• MATERIAL FOR THIS EXERCISE:
════════
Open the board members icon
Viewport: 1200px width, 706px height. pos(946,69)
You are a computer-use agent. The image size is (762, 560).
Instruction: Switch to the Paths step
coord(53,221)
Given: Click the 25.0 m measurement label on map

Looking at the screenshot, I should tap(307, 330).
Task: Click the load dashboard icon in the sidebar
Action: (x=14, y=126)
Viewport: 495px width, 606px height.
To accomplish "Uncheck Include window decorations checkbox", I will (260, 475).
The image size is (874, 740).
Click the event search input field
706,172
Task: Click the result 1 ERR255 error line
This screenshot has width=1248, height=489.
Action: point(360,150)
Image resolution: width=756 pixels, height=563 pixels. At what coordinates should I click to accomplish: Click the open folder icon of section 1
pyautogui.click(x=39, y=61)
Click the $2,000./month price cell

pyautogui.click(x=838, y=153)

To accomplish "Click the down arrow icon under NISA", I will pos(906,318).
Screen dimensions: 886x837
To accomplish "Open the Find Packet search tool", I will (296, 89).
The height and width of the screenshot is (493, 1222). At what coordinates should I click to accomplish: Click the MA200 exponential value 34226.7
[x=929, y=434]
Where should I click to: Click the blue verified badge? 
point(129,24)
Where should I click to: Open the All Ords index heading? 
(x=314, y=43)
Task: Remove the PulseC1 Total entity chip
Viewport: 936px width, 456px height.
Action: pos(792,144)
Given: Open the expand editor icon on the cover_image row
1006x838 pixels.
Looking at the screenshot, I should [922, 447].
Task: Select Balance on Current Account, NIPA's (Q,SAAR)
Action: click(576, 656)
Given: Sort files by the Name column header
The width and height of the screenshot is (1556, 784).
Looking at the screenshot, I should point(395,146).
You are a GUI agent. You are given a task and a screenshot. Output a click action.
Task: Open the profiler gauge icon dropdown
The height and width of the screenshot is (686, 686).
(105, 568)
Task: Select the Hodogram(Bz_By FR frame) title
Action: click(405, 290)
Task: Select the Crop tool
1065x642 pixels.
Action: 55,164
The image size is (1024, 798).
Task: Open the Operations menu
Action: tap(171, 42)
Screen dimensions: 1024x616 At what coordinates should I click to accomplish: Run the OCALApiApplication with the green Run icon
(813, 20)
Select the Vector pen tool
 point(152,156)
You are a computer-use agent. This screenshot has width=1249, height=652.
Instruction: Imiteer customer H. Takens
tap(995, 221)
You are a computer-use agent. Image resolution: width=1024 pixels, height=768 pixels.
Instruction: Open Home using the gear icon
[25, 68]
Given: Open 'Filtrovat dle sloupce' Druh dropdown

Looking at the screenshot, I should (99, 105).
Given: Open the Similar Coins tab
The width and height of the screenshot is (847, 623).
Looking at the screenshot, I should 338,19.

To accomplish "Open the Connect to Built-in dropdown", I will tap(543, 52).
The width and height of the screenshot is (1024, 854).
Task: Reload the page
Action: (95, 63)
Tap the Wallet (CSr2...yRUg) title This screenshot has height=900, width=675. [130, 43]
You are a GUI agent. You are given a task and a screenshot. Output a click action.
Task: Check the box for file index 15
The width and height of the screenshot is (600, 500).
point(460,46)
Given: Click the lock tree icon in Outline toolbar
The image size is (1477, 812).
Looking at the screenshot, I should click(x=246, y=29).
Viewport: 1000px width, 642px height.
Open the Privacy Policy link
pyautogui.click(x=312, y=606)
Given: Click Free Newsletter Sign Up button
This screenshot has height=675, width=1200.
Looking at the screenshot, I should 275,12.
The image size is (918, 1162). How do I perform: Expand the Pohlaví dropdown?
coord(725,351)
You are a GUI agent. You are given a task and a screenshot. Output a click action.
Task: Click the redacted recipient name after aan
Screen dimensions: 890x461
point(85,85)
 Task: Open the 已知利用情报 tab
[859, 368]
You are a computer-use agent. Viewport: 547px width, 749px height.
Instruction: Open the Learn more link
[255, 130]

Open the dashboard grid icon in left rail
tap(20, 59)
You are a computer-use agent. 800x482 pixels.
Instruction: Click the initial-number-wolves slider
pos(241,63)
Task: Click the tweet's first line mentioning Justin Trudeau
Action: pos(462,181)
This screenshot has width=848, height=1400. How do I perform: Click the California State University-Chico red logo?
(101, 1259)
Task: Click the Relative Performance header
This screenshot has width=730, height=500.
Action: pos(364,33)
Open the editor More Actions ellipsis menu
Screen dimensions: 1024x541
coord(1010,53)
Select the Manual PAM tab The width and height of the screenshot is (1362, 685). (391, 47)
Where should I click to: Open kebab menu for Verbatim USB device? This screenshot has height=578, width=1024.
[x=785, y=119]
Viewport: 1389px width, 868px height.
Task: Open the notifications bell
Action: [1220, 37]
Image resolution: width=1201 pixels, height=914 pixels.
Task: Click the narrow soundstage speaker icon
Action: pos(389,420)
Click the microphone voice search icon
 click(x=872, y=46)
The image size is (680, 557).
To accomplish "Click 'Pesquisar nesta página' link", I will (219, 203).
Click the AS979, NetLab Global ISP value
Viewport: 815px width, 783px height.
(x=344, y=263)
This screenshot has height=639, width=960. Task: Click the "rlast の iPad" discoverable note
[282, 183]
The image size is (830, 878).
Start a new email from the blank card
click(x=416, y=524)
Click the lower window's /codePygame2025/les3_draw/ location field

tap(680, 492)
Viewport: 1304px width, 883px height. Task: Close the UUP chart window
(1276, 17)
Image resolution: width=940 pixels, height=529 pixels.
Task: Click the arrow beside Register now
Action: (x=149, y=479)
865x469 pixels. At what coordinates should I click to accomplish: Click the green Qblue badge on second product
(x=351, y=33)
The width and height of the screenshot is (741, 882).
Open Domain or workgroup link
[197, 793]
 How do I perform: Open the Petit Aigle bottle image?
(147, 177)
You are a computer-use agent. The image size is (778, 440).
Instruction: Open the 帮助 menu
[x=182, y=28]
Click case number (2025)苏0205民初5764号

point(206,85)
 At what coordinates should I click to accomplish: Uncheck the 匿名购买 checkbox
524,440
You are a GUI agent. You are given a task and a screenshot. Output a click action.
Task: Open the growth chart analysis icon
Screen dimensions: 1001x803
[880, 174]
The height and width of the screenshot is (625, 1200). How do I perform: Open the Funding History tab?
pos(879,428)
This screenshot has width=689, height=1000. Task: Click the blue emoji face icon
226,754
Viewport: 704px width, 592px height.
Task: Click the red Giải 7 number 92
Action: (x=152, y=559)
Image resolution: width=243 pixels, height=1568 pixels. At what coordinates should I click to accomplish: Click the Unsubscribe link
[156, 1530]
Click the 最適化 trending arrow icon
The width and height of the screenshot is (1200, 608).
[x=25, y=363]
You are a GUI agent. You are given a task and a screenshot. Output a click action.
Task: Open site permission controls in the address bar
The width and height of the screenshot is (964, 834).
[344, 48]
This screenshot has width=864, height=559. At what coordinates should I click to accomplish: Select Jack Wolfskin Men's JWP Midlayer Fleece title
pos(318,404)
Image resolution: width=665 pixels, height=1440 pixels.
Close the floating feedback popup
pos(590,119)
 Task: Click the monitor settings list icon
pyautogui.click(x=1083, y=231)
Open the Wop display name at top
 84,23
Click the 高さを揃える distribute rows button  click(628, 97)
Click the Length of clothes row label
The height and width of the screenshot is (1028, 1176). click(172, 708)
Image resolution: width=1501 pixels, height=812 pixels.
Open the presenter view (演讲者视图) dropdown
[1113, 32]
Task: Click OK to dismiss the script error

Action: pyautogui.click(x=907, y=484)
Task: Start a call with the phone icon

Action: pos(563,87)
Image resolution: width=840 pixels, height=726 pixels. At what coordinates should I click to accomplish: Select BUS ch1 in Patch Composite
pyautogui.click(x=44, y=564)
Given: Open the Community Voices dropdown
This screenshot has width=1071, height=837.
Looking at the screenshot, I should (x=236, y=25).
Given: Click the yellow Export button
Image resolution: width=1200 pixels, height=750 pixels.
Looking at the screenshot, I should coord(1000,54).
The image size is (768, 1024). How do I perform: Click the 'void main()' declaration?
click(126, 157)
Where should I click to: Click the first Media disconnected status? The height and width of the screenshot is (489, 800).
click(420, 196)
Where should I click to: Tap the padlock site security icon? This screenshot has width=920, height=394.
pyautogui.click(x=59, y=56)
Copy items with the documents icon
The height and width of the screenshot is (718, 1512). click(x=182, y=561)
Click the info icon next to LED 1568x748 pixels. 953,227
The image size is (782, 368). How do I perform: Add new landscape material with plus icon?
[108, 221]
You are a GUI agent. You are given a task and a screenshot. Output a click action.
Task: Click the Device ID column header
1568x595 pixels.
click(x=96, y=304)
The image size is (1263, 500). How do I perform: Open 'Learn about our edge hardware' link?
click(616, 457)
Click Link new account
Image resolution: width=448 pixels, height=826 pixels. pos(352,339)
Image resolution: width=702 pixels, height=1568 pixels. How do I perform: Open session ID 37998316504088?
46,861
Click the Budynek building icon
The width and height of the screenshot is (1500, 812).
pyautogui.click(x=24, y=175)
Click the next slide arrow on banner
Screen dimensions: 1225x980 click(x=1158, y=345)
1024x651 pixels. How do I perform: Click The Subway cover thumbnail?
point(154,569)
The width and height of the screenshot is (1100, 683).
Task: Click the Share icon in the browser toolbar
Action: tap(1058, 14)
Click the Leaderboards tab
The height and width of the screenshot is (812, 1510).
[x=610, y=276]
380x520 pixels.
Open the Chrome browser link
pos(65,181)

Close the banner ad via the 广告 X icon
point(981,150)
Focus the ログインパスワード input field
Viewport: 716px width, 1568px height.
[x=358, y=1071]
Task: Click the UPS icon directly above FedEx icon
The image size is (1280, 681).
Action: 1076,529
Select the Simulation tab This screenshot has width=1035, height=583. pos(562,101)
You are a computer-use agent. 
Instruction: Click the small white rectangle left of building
════════
• ACTIVITY:
If a line above contains the word "button", list it.

• SOLUTION TO THIS EXERCISE:
Given: Click Free Newsletter Sign Up button
Click the 高さを揃える distribute rows button  click(628, 97)
Given: Click the yellow Export button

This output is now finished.